During the New Orleans Tet Celebration in February of 2000, in the Little Saigon section of town, a short, but disturbing article appeared in the New Orleans, Times-Picayune.   A copy of the police report read as follows—“A prominent Vietnamese businessman was discovered dead today, in an alley behind a local east end restaurant and bar.” What wasn’t mentioned in the newspaper story was that he’d been shot in the chest and his throat had been slashed, and—there was an ace of spades left on his chest.” 

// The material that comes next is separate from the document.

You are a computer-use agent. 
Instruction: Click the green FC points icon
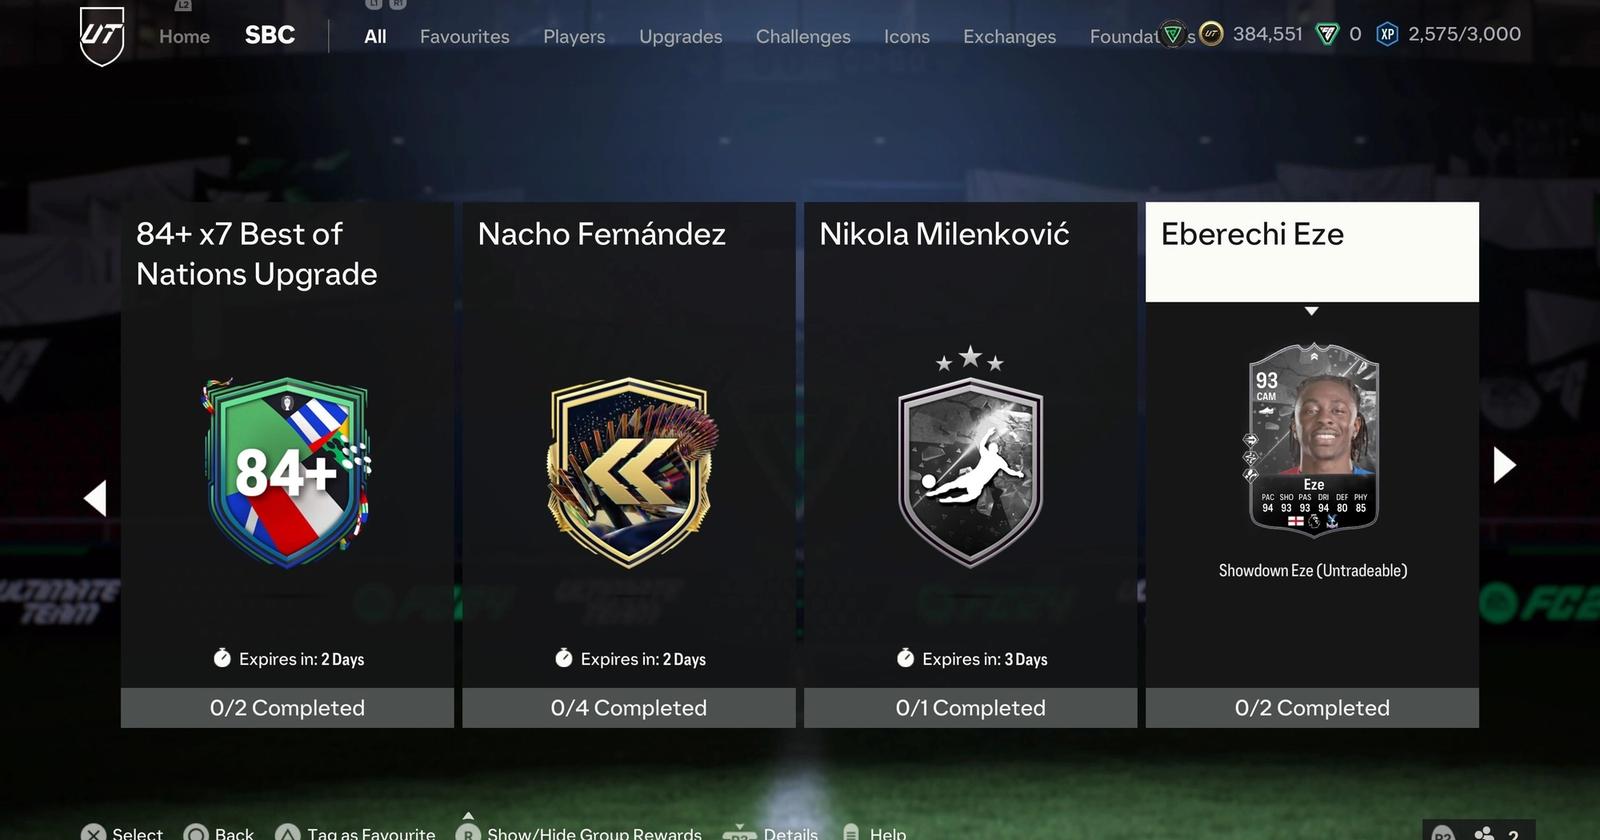[x=1327, y=35]
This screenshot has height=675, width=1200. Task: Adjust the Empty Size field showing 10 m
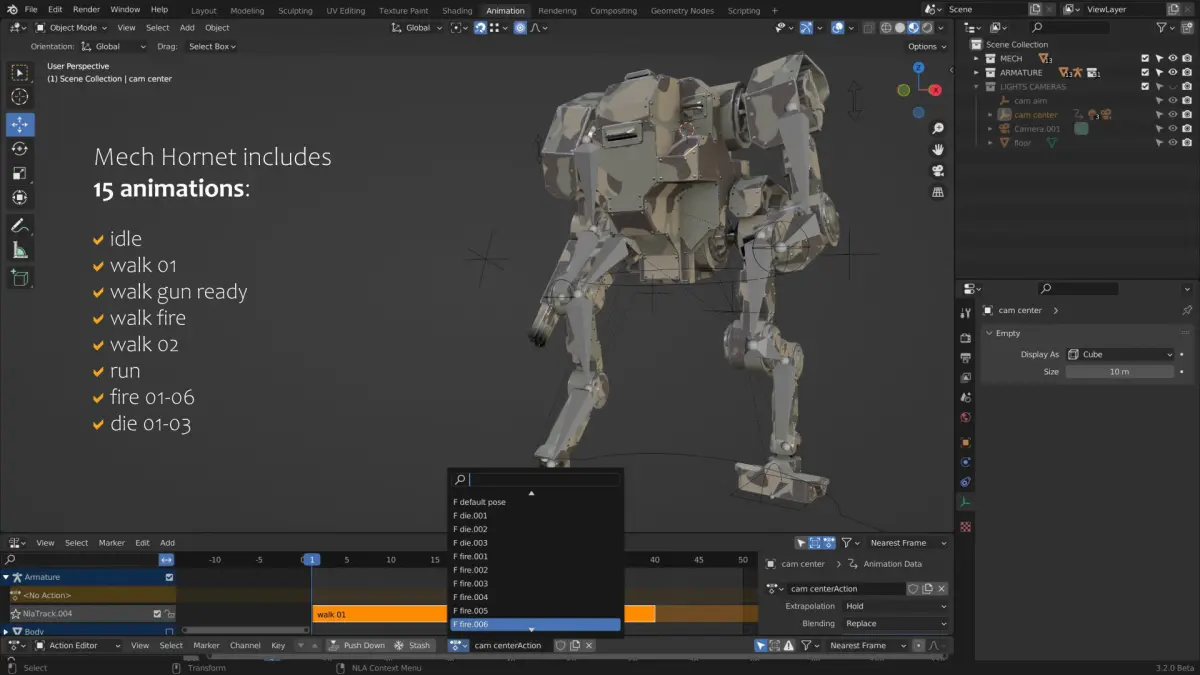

The Vietnam War was the horror show of our time. Some fought, others protested, while yet others, legislated. America had begun to crumble from her foundations up, and from the peak of the capitol rotunda, down. The very cornerstone of America’s democracy, the foundation our founders thought to protect, American’s freedom of speech and our free press, were about to bring, for the first time, a war into the living rooms of all Americans.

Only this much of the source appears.